ЧТО НУЖНО СДЕЛАТЬ
1. Перескажите текст о крепостном праве в двух предложениях.
2. Почему, согласно тексту о крепостном праве, резкое снижение доли крепостных в населении означает, что миллионы крестьян вышли на волю? Ответьте одним или двумя предложениями.
3. Выведите без изменений часть текста о крепостном праве, которая начинается со слов, содержащих «Крестьяне понимали дело», и заканчивается словами «время Пугачевского бунта.».

ФРАГМЕНТ ТЕКСТА
╭──

Крепостные крестьяне – это ранее свободное сельское население, за долги прикрепленное к земле, которую обрабатывает. Но долг неоплатен, «крепость» пожизненна и переходит на следующие поколения. Постепенно у крестьян складывалась убеждение, что не только они «крепки земле», но и земля «крепка им», что она их собственность: «Земля наша, а мы помещиковы».

По закону помещик никогда не был собственником крепостного, но практика побеждает теорию. Покупка поместья была покупкой земли вместе с крестьянами. Для заселения новых земель требовались люди. То, что теоретически можно было рассматривать как выкуп долговых прав, по сути являлось покупкой людей.

Крестьяне понимали дело так: они служат помещику, чтобы дать ему и его сыновьям возможность нести государеву службу, тоже тяжкую. Но вот 18 февраля 1762 г. последовал Манифест о вольности дворянства, разрешавший не служить, нежиться в своей деревне, выезжать за границу и так далее. Многие крестьяне посчитали, что с этого момента крепостное право стало незаконным, и стали ждать следующего указа – о вольности крестьянства. Они не знали, что ждать им придется 99 лет и 1 день. Несбывшееся ожидание крестьян прорвалось во время Пугачевского бунта.

Одной из причин, почему Екатерина II не решилась сделать шаг в сторону освобождения крестьян, был пример ее современника Фридриха Великого, который только и делал, что ужесточал положение немецких крепостных. Да и внуки Екатерины, императоры Александр I и Николай I, тоже тянули с реформой, ожидая, как повернут события в Пруссии, с ее гораздо более старым (с XIII в.) крепостничеством, и в других германских государствах, где освобождение крестьян началось между 1807 г. (Вестфалия) и 1831 г. (Ганновер), но, по словам Франца Меринга, «растянулось на два поколения».

Вместе с тем о реальном крепостном праве мы знаем очень мало. Известно, что к моменту его отмены доля крепостных и дворовых в населении России составляла менее 28 %, тогда как в конце XVIII в. (шестью с небольшим десятилетиями ранее) она равнялась 54 %. Поскольку рождаемость у крепостных была не ниже, чем у вольных, такое резкое снижение их доли в населении говорит о том, что миллионы крестьян вышли за это время на волю. Как они выходили, каковы были механизмы? Естественное изживание крепостничества, социальный процесс величайшей важности, обходили вниманием как дореволюционные либеральные историки обличительного направления (а других почти и не было), так и идеологически стреноженные советские. Непонятные цифры списывались ими на падение рождаемости среди крепостных, чего не было. Наследники Герцена (который сам был помещиком и жил за границей на доходы со своего российского имения), историки этих двух типов всегда выискивали малейшие упоминания о произволе крепостников, пропуская все остальное.

╰──

РАЗДЕЛ ДАННЫХ
╭──

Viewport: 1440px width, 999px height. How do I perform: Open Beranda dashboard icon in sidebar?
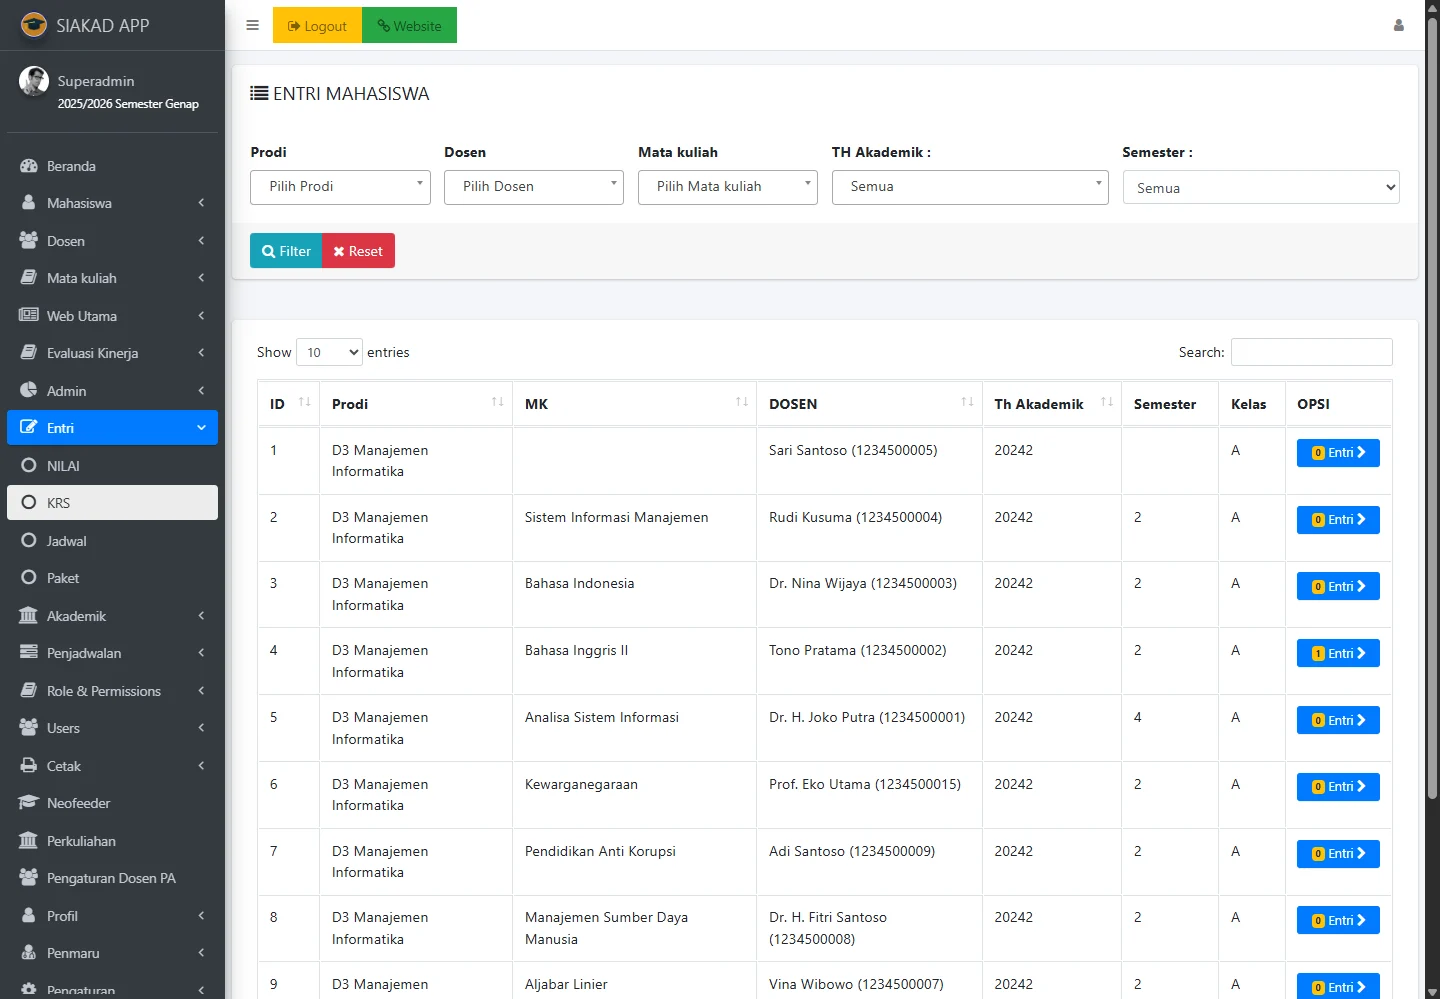tap(29, 166)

╰──

РЕЗУЛЬТАТЫ ВЫПОЛНЕНИЯ
1. Крепостные крестьяне были прежде свободным сельским населением, прикрепленным за долги к обрабатываемой земле, и хотя по закону помещик не был собственником крепостного, покупка поместья на деле означала покупку людей. После Манифеста о вольности дворянства 1762 г. многие крестьяне сочли крепостное право незаконным, а доля крепостных и дворовых в населении России сократилась с 54 % в конце XVIII в. до менее чем 28 % к моменту отмены, что, по мнению автора, говорит о выходе миллионов крестьян на волю.

2. Рождаемость у крепостных была не ниже, чем у вольных, поэтому сокращение их доли с 54 % до менее чем 28 % нельзя объяснить падением рождаемости. Значит, за это время миллионы крестьян вышли на волю.

3.
Крестьяне понимали дело так: они служат помещику, чтобы дать ему и его сыновьям возможность нести государеву службу, тоже тяжкую. Но вот 18 февраля 1762 г. последовал Манифест о вольности дворянства, разрешавший не служить, нежиться в своей деревне, выезжать за границу и так далее. Многие крестьяне посчитали, что с этого момента крепостное право стало незаконным, и стали ждать следующего указа – о вольности крестьянства. Они не знали, что ждать им придется 99 лет и 1 день. Несбывшееся ожидание крестьян прорвалось во время Пугачевского бунта.